Fundada na China em 2012 e com sede em Cingapura desde o final de 2021, a Shein passou anos promovendo suas credenciais como empresa global antes de voltar a abraçar suas raízes chinesas para abrir capital em Hong Kong.
Isso encerrou uma jornada de quatro anos em busca da abertura de capital, após não ter conseguido listar-se em Nova York e Londres. O intenso escrutínio de suas práticas comerciais também dificultou suas tentativas, que acabaram sendo bloqueadas pelas autoridades chinesas.
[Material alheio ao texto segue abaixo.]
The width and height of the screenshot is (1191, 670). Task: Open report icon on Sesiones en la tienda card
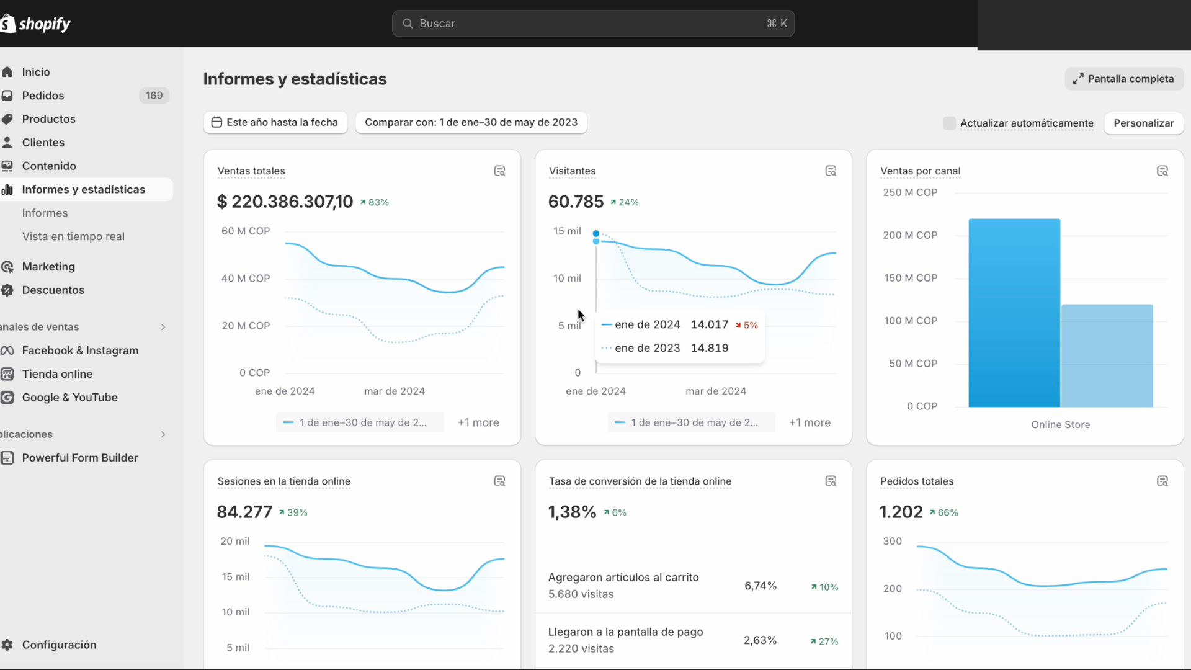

Suas ações fecharam a 48,50 dólares de Hong Kong, em comparação com o preço da oferta pública inicial de 48,56 dólares de Hong Kong, após se recuperarem de uma queda anterior de até 10%. Isso colocou a avaliação da empresa em cerca de US$26,3 bilhões, em comparação com seu pico de quase US$100 bilhões em 2022.
“Como uma nova empresa listada em Hong Kong, continuaremos a inovar, otimizar e cooperar com nossos parceiros da cadeia de suprimentos para benefício mútuo e resultados vantajosos para todos”, disse Leigh Gui, diretor financeiro da Shein, na cerimônia de abertura.
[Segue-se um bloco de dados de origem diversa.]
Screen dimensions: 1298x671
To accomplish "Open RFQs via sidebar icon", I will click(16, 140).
O fundador e presidente-executivo, Sky Xu, conhecido por não gostar dos holofotes, não discursou no evento, embora mais tarde tenha tirado fotos com funcionários da Shein no palco. Isso estava de acordo com sua personalidade reservada, mas foi incomum para o chefe de uma grande empresa em um evento público tão marcante.
Ele se recusou a responder às perguntas da Reuters.